═════ TASK MATERIAL

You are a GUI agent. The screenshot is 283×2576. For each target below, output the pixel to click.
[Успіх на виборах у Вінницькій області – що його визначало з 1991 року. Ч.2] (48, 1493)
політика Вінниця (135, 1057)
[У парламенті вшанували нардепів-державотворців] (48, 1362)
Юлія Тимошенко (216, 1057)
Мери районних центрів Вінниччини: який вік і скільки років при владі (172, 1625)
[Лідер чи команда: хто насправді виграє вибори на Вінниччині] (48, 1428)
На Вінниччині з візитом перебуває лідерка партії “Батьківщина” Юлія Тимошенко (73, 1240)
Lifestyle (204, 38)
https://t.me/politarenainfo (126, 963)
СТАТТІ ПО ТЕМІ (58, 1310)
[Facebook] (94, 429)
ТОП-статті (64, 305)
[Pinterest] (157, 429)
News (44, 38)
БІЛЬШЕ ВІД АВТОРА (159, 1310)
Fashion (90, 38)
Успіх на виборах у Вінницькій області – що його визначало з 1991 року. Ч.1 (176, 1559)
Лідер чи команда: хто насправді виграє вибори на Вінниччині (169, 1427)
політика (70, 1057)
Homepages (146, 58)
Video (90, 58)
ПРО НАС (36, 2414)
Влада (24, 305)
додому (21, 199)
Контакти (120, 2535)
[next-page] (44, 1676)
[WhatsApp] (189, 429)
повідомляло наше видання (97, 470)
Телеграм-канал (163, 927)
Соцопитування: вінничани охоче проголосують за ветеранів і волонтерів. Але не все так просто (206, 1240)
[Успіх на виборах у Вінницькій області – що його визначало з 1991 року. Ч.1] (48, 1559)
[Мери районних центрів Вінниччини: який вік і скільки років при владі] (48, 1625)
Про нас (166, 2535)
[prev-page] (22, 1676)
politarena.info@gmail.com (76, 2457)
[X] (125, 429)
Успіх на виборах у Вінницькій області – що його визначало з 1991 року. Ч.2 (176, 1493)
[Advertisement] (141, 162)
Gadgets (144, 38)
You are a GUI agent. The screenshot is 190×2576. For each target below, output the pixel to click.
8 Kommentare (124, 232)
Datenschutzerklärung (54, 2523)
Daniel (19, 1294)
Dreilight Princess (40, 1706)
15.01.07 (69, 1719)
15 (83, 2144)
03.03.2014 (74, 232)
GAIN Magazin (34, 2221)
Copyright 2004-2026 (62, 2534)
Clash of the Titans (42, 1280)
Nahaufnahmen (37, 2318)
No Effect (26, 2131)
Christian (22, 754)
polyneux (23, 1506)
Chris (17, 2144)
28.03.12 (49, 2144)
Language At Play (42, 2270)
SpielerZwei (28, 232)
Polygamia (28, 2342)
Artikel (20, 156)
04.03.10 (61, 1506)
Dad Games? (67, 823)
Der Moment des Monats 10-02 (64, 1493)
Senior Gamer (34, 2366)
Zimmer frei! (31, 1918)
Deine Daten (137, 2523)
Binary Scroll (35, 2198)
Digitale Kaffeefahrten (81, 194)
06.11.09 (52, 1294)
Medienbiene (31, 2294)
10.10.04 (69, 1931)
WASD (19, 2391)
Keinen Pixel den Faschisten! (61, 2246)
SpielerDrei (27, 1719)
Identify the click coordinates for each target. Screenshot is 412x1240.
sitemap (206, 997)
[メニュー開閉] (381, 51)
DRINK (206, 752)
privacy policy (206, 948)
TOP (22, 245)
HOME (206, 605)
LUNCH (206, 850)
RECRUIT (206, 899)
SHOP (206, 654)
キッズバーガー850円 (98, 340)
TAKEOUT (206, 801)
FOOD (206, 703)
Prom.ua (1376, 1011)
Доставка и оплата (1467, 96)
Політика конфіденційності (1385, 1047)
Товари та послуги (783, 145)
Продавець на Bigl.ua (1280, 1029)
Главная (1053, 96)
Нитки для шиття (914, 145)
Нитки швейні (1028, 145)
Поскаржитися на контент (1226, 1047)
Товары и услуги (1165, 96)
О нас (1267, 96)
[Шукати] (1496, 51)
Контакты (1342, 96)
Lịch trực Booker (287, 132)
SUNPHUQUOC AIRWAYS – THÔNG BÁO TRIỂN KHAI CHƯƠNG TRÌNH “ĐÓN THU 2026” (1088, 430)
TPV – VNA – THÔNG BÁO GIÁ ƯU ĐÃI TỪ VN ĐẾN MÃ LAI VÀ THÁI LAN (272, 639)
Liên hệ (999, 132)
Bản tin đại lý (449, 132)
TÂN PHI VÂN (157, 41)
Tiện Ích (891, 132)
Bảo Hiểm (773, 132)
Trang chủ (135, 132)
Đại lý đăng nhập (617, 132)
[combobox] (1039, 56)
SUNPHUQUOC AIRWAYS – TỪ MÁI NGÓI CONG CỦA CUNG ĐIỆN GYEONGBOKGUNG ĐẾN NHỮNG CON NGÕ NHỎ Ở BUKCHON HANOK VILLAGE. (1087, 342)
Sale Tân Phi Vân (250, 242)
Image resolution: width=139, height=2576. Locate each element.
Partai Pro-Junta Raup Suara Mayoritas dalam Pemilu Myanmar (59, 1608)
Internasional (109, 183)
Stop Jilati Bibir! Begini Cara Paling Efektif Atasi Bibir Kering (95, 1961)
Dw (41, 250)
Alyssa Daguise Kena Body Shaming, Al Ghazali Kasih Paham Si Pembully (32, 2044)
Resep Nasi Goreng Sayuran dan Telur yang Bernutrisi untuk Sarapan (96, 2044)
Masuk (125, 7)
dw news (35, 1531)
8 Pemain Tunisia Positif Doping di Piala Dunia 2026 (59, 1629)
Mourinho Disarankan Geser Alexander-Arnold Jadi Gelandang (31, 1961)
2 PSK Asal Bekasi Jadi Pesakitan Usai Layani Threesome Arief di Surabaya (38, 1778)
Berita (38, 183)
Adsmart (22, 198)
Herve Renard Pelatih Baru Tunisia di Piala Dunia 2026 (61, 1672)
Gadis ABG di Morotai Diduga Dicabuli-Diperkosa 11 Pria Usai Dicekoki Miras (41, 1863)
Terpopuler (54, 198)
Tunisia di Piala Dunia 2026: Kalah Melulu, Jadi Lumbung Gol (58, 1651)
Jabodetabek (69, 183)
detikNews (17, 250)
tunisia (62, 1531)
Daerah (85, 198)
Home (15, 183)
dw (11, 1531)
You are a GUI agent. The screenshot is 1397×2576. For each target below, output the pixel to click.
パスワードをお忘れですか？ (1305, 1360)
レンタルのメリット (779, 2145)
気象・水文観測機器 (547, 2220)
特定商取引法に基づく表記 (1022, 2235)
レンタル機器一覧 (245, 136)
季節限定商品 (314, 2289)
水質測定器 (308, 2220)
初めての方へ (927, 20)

══════════

Your reply is to repeat, unchanged, the lines above running from the one with "Nahaufnahmen (37, 2318)" up to and including the one with "Trang chủ (135, 132)".

Nahaufnahmen (37, 2318)
No Effect (26, 2131)
Christian (22, 754)
polyneux (23, 1506)
Chris (17, 2144)
28.03.12 (49, 2144)
Language At Play (42, 2270)
SpielerZwei (28, 232)
Polygamia (28, 2342)
Artikel (20, 156)
04.03.10 (61, 1506)
Dad Games? (67, 823)
Der Moment des Monats 10-02 (64, 1493)
Senior Gamer (34, 2366)
Zimmer frei! (31, 1918)
Deine Daten (137, 2523)
Binary Scroll (35, 2198)
Digitale Kaffeefahrten (81, 194)
06.11.09 (52, 1294)
Medienbiene (31, 2294)
10.10.04 (69, 1931)
WASD (19, 2391)
Keinen Pixel den Faschisten! (61, 2246)
SpielerDrei (27, 1719)
Identify the click coordinates for each target. Screenshot is 412x1240.
sitemap (206, 997)
[メニュー開閉] (381, 51)
DRINK (206, 752)
privacy policy (206, 948)
TOP (22, 245)
HOME (206, 605)
LUNCH (206, 850)
RECRUIT (206, 899)
SHOP (206, 654)
キッズバーガー850円 (98, 340)
TAKEOUT (206, 801)
FOOD (206, 703)
Prom.ua (1376, 1011)
Доставка и оплата (1467, 96)
Політика конфіденційності (1385, 1047)
Товари та послуги (783, 145)
Продавець на Bigl.ua (1280, 1029)
Главная (1053, 96)
Нитки для шиття (914, 145)
Нитки швейні (1028, 145)
Поскаржитися на контент (1226, 1047)
Товары и услуги (1165, 96)
О нас (1267, 96)
[Шукати] (1496, 51)
Контакты (1342, 96)
Lịch trực Booker (287, 132)
SUNPHUQUOC AIRWAYS – THÔNG BÁO TRIỂN KHAI CHƯƠNG TRÌNH “ĐÓN THU 2026” (1088, 430)
TPV – VNA – THÔNG BÁO GIÁ ƯU ĐÃI TỪ VN ĐẾN MÃ LAI VÀ THÁI LAN (272, 639)
Liên hệ (999, 132)
Bản tin đại lý (449, 132)
TÂN PHI VÂN (157, 41)
Tiện Ích (891, 132)
Bảo Hiểm (773, 132)
Trang chủ (135, 132)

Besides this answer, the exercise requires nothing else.